Abstract

Electrocardiograms (ECGs) play a pivotal role in the diagnosis and prediction of cardiovascular diseases (CVDs). However, traditional methods for ECG classification involve intricate signal processing steps, leading to high design costs. Addressing this concern, this study introduces the Multiscale Convolutional Causal Attention network (MSCANet), which utilizes a multiscale convolutional neural network combined with causal convolutional attention mechanisms for ECG signal classification from the PhysioNet MIT-BIH Arrhythmia database. Simultaneously, the dataset is balanced by downsampling the majority class and oversampling the minority class using the Synthetic Minority Oversampling Technique (SMOTE), effectively categorizing the five heartbeat types in the test dataset.
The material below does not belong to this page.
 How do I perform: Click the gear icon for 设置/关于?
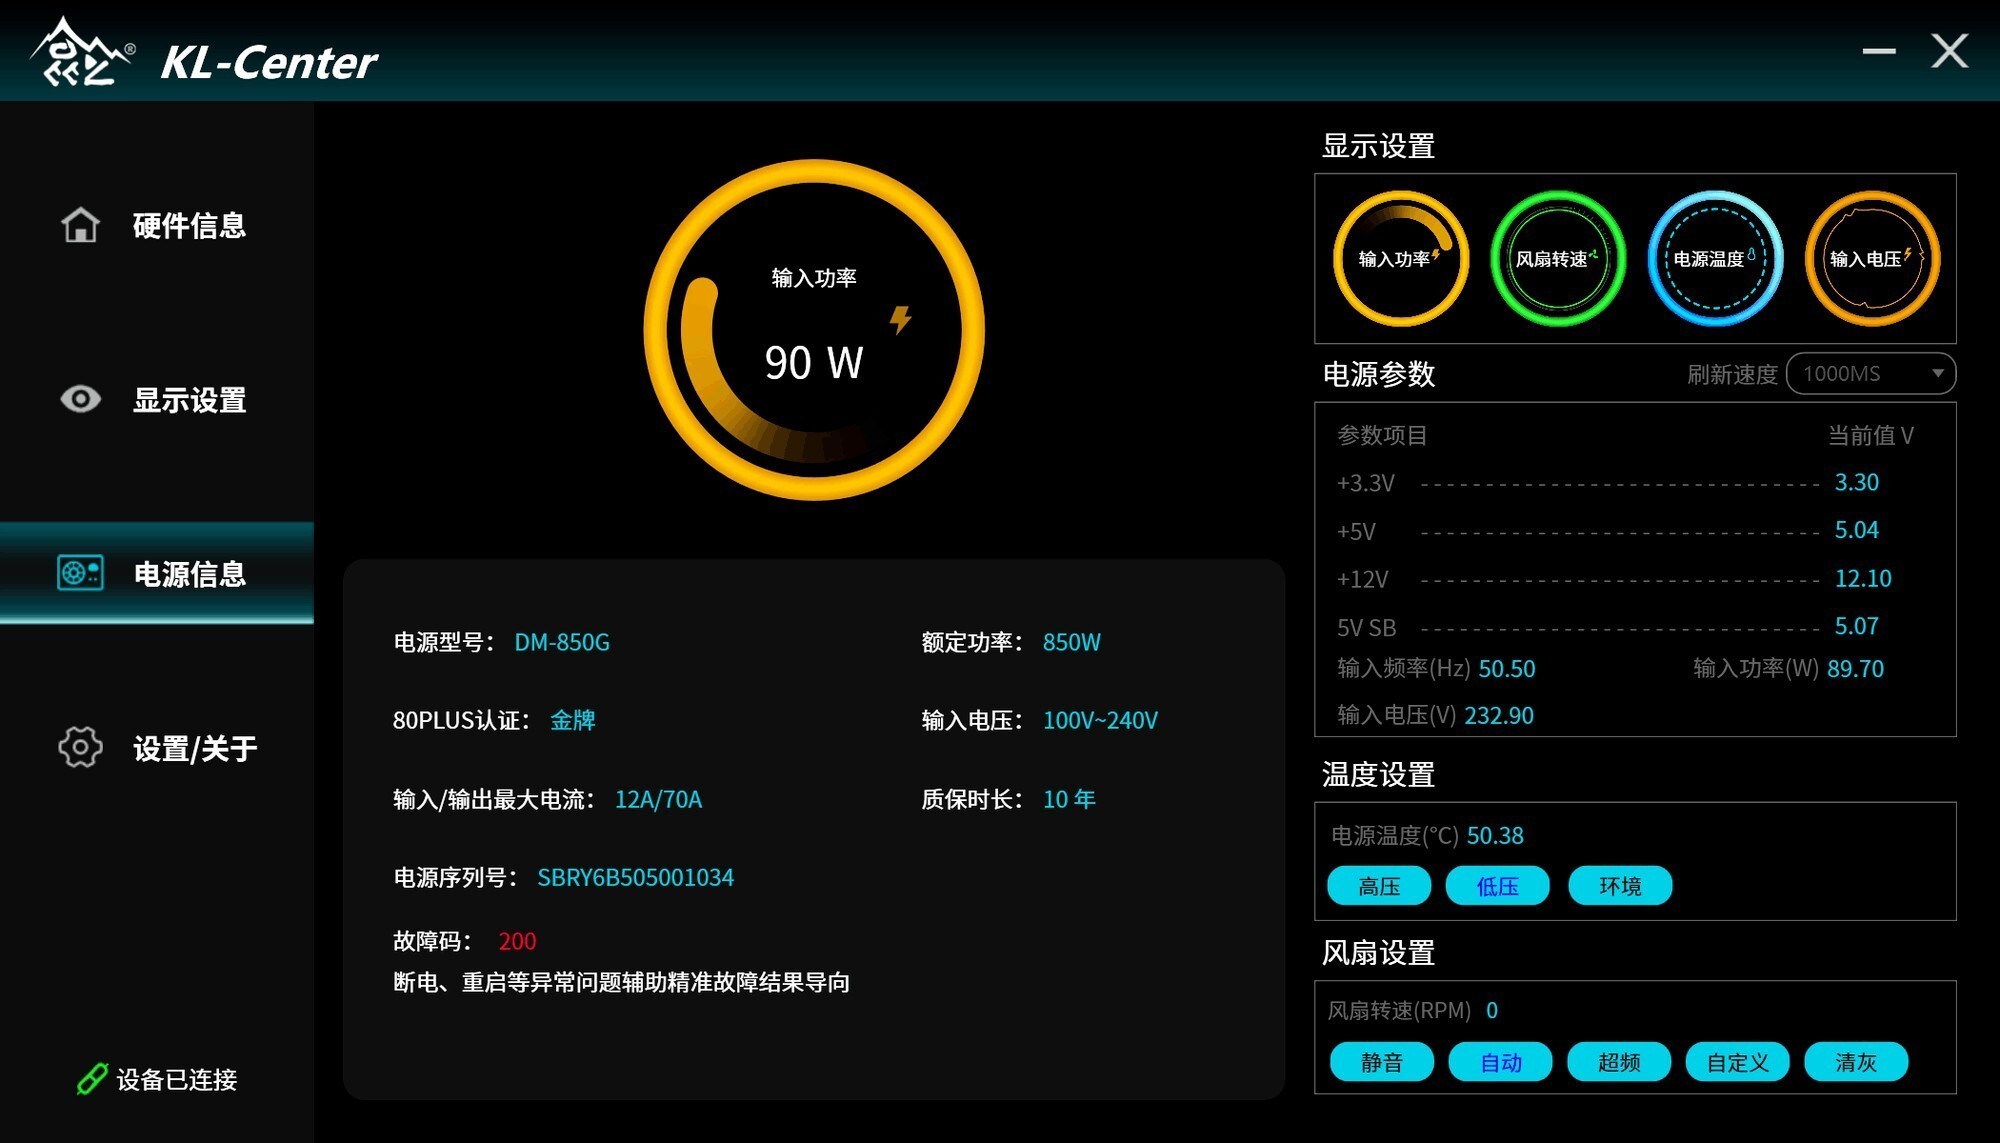80,747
The experimental results showcase the classifier’s performance, evaluated through accuracy, precision, sensitivity, and F1-score and culminating in an overall accuracy of 99.35%, precision of 96.55%, sensitivity of 96.73%, and an F1-recall of 96.63%, surpassing existing methods. Simultaneously, the application of this innovative data balancing technique significantly addresses the issue of data imbalance. Compared to the data before balancing, there was a significant improvement in accuracy for the S-class and the F-class, with increases of approximately 8% and 13%, respectively.